Current branch state

seedkeeper branch (clean, squashed):
160e368 Add SeedKeeper smartcard keystore support
bff4606 Fix MemoryCard connection leak in is_available()
29c0f7f Fix Makefile echo quoting for POSIX shell compatibility  ← hardwareintheloop tip
0e56ff8 Fix HIL build targets and storage wipe
6477aeb Fix HIL reset: use TEST_RESET instead of st-info --reset
6d564cb Fix HIL race: add _detect_keystore() with retry
77dee4b Add hardware-in-the-loop testing support
df07bb6 Bump firmware version to v1.10.1 (#346)              ← upstream master

Plan: Two PRs to upstream

PR 1: HIL testing framework (branch: hardwareintheloop)

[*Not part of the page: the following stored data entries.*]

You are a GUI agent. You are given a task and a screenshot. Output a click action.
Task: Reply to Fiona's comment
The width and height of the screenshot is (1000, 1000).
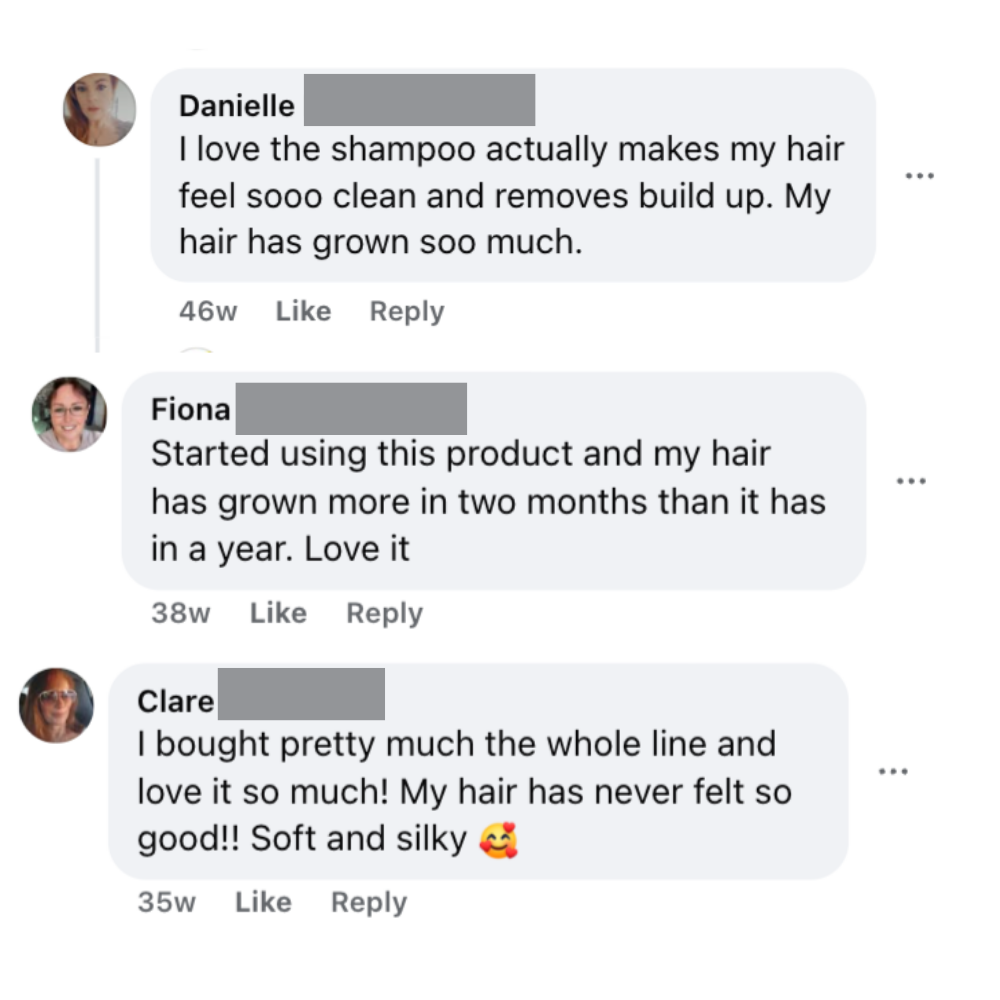click(x=384, y=613)

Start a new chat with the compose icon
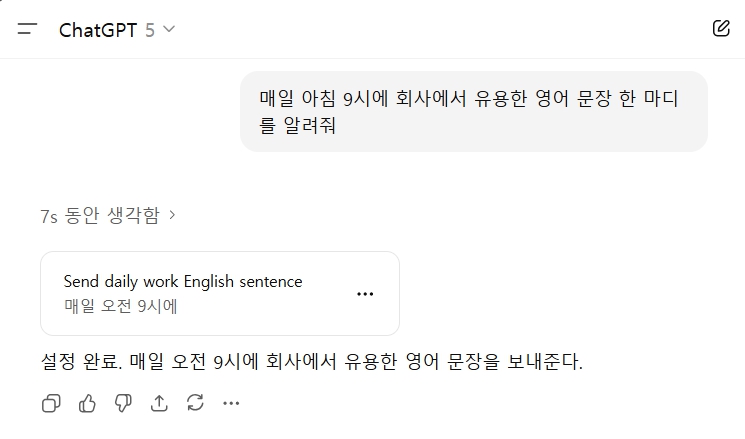[x=721, y=28]
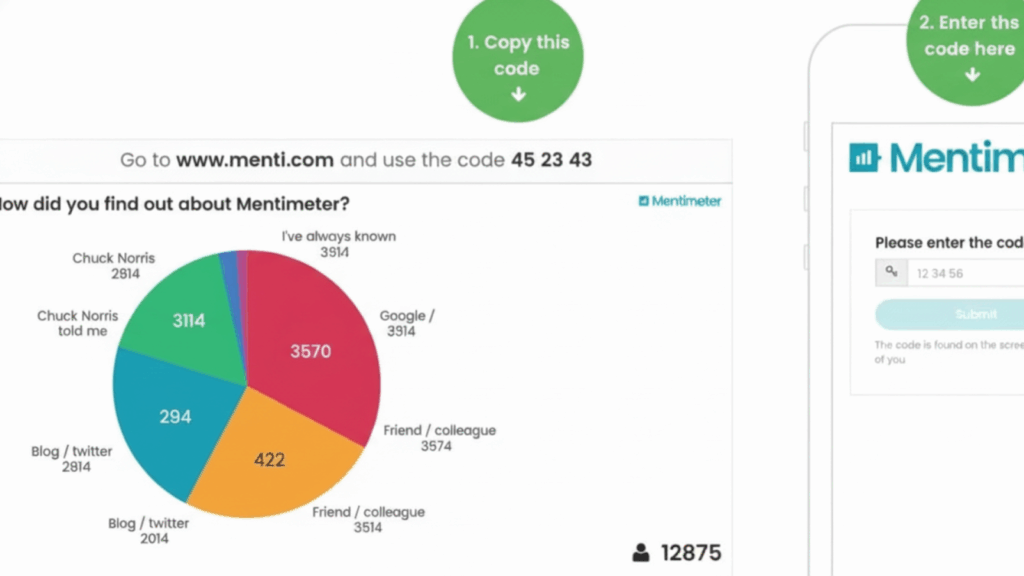1024x576 pixels.
Task: Click the voting code 45 23 43
Action: (552, 160)
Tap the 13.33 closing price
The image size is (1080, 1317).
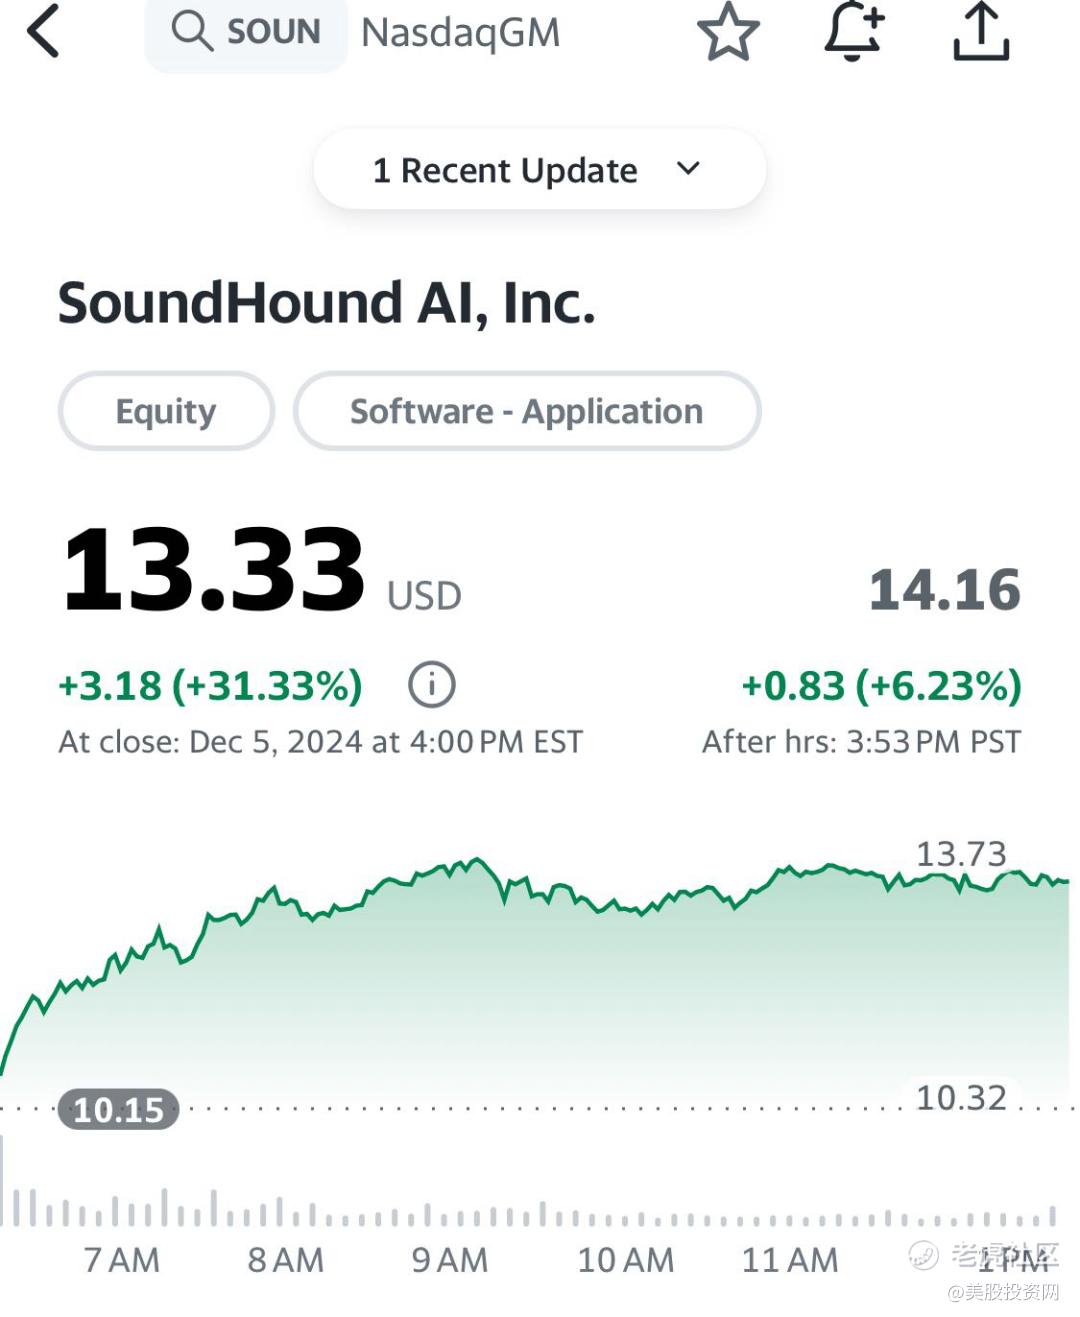point(213,570)
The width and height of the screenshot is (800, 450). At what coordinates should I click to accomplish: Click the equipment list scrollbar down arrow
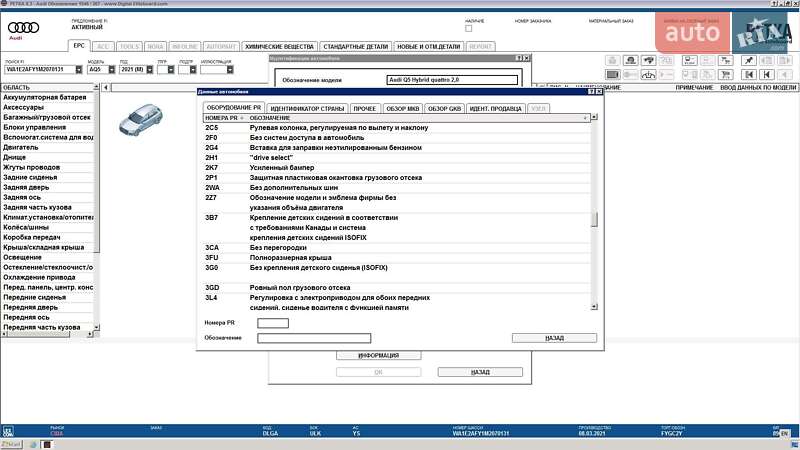594,306
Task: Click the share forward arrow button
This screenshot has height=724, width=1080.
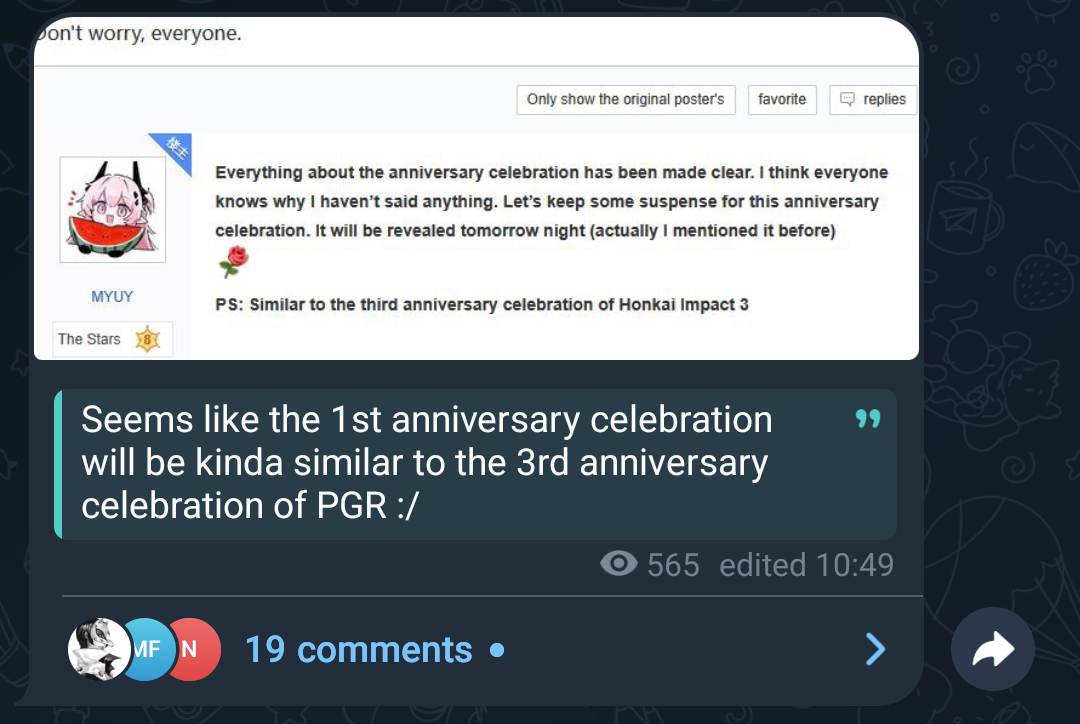Action: (x=993, y=649)
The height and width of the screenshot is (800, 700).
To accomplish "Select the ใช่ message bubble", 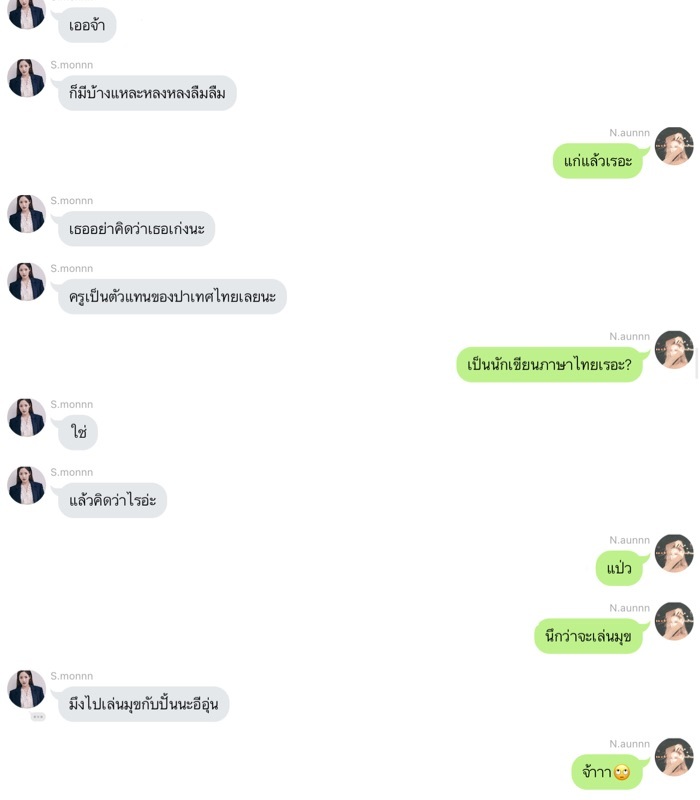I will [78, 432].
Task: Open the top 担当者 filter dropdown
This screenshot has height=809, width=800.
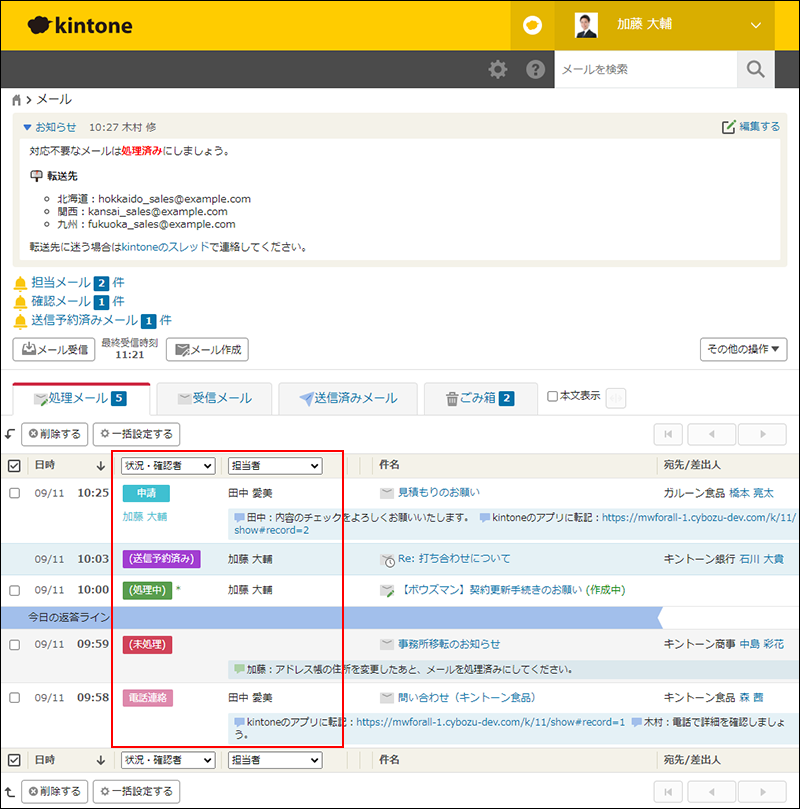Action: [275, 466]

• Target: cryptoadvance/specter-diy:master
• 5 commits (77dee4b through 29c0f7f)
• Scope: UART command framework, HardwareController, Makefile targets, test infrastructure
• No SeedKeeper code
• Status: Open as PR Add hardware-in-the-loop testing support cryptoadvance/specter-diy#347 (on fork)

PR 2: SeedKeeper keystore (branch: seedkeeper)

• Target: cryptoadvance/specter-diy:master (after PR 1 merges)
• Depends on: PR 1
• 2 commits:
  • bff4606 Fix MemoryCard connection leak in is_available() (bug fix, could land independently)
  • 160e368 Add SeedKeeper smartcard keystore support (full feature)
• Scope: SeedKeeper keystore + tests + applet + secure channel
• Status: Open as PR Add SeedKeeper keystore support #21 (on fork, targets hardwareintheloop)

Open questions for upstream reviewers

1. Should PR 1 include the Makefile changes (hil/hilflash/hiltest targets)?
2. Should HIL infrastructure go in test/ only, or is src/hil.py acceptable?
3. Do we need to remove debug_trace/hil conditional imports before upstream merge?
4. Should the MemoryCard bug fix (bff4606) be a separate PR?